Pelo PS, o líder parlamentar Carlos César leu nas palavras de Marcelo “um aviso muito sério para os que persistindo numa oposição sem critério, recusam os consensos essenciais”. "No essencial, o 25 de Abril representa a capacidade de nos sabermos unir naquilo que for essencial e de divergirmos com a cordialidade e a ética que a democracia e a liberdade nos sugerem ", reagiu. Para Carlos César, o PSD está a fazer um caminho de aproximação a esses valores caraterísticos do normal convívio democrático "demasiado devagar, como se percebeu, aliás, de forma implícita, do conteúdo do discurso do senhor Presidente da República".

O líder do PCP, Jerónimo de Sousa, preferiu assinalar a “diferença” do discurso do chefe de Estado face ao seu antecessor, Cavaco Silva, sem lançar críticas ao actual Presidente como habitualmente acontecia com o anterior. Relativamente aos consensos, Jerónimo de Sousa considerou que são necessários “sempre que forem positivos para o país”. O que é necessário, sublinhou, é uma “política alternativa”. “Ainda agora começámos”, concluiu.

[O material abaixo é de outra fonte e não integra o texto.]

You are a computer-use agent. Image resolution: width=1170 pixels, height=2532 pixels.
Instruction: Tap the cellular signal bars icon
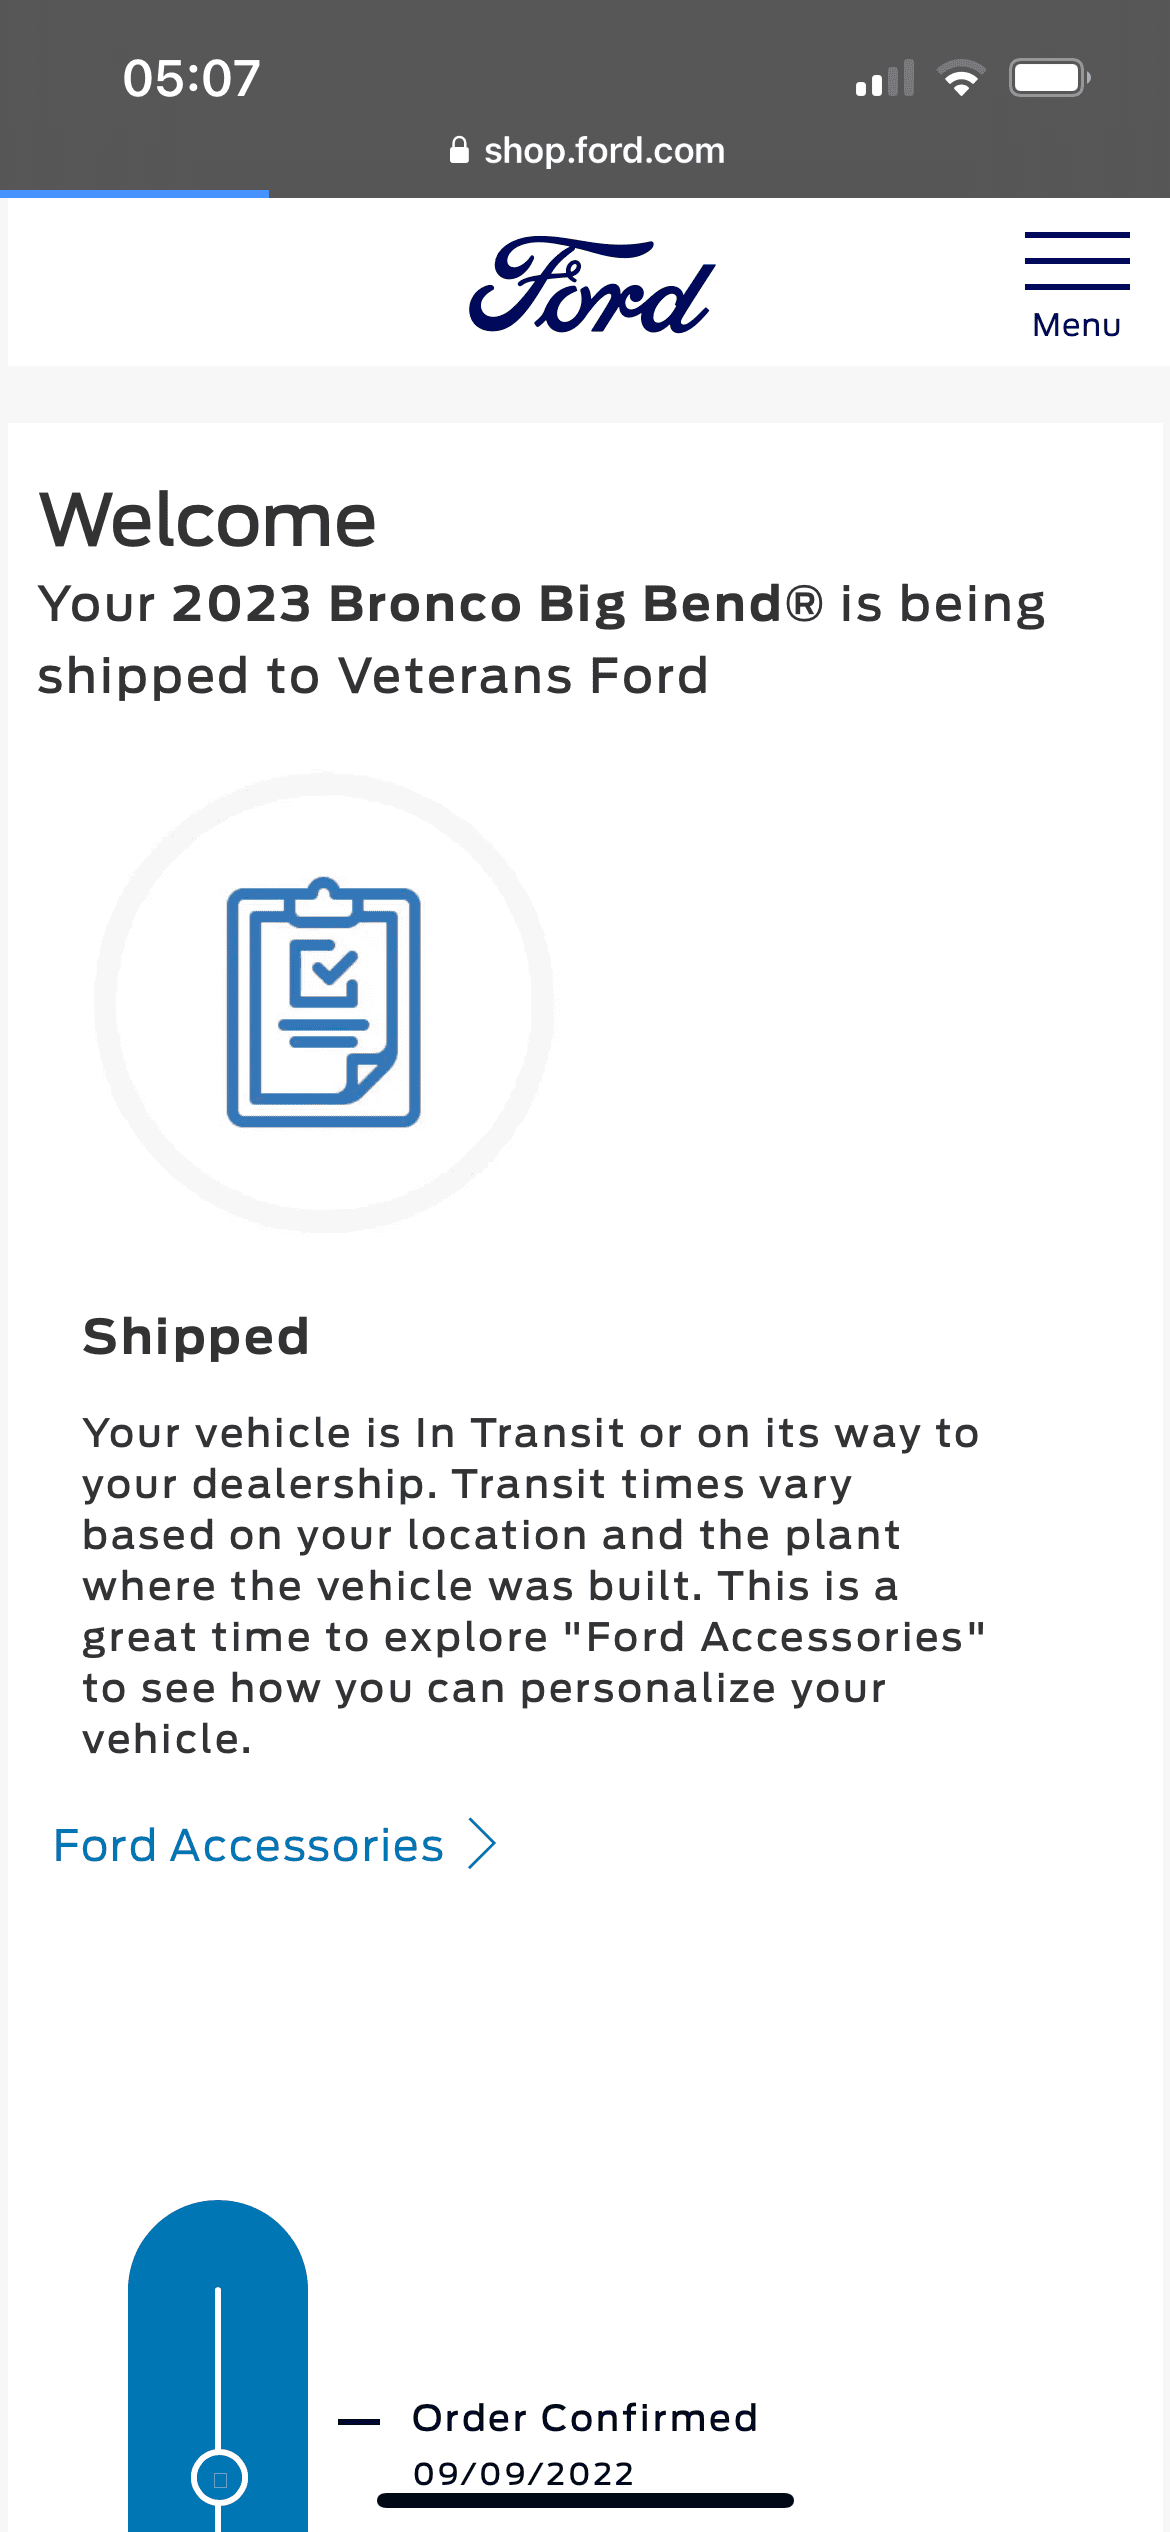pos(885,78)
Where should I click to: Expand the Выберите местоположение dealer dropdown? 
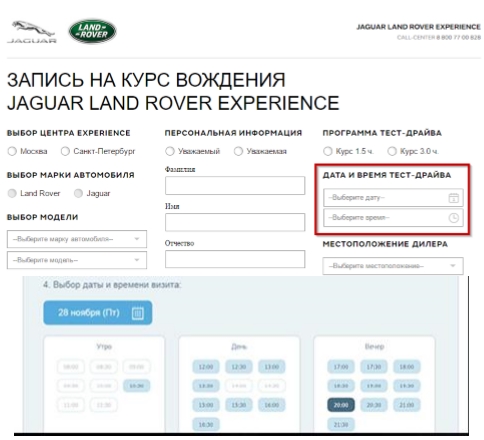[393, 266]
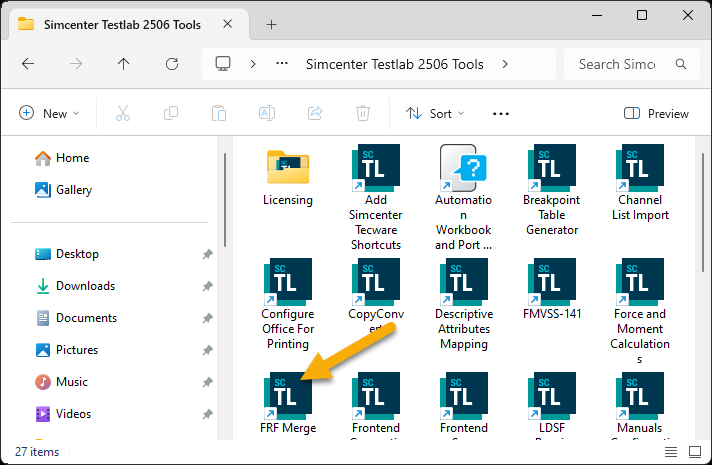Screen dimensions: 712x465
Task: Expand the Sort dropdown
Action: pyautogui.click(x=429, y=114)
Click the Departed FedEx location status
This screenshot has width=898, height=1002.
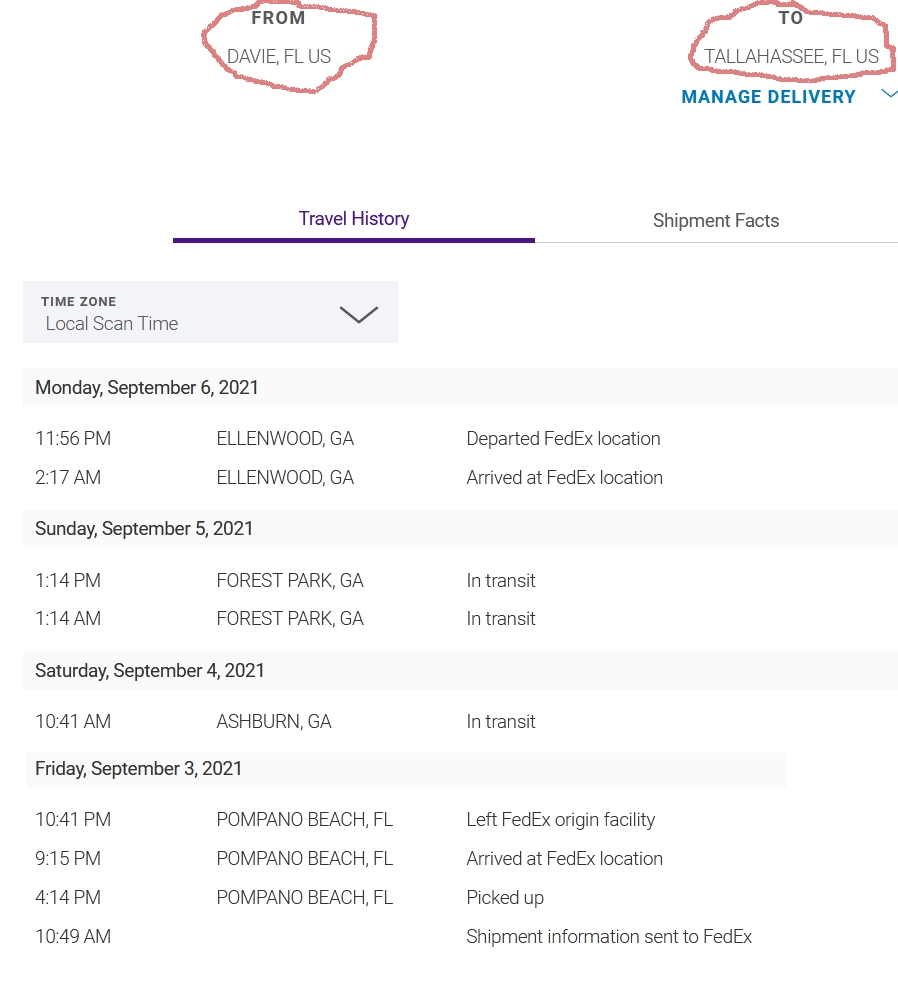563,439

Também sem críticas para Marcelo, a coordenadora do BE, Catarina Martins, quis salientar o ponto em que o Presidente exultou o 25 de Abril como sendo de celebração, sem esquecer que muitas pessoas continuam excluídas. A líder bloquista referiu ainda as insuficiências da democracia quando se aceitam as “imposições europeias”, negando que isso signifique a defesa de “ideais nacionalistas”.

A mesma ideia de rejeição às “ingerências” de Bruxelas foi sublinhada por Heloísa Apolónia, deputada d'Os Verdes, salientando que foi partilhada por várias forças políticas, sinal de que a a União Europeia “está num elitismo absoluto”.

"Procuremos falar a uma só voz"

Antes de Marcelo, também o presidente da Assembleia da República fez um pedido de união: "Faz-nos bem revisitar o espírito constitucional de 75-76", aquele em foi possível encontrar "valores que unem os portugueses e que por isso tiveram tradução constitucional".

"Debatamos tudo, mas tentemos nunca perder de vista as mudanças que precisamos de fazer para devolver esperança a Portugal", apelou Ferro Rodrigues. "Debatamos tudo, mas procuremos depois falar a uma só voz na Europa, em nome da Europa que queremos: uma Europa mais centrada na solidariedade social do que nas décimas das finanças públicas", afirmou.

Coube a Ferro Rodrigues saudar o regresso dos capitães de Abril às comemorações oficiais, ausentes desde 2011: “Que bom é ver-vos de volta a esta que é também a vossa casa: a Casa da Democracia”.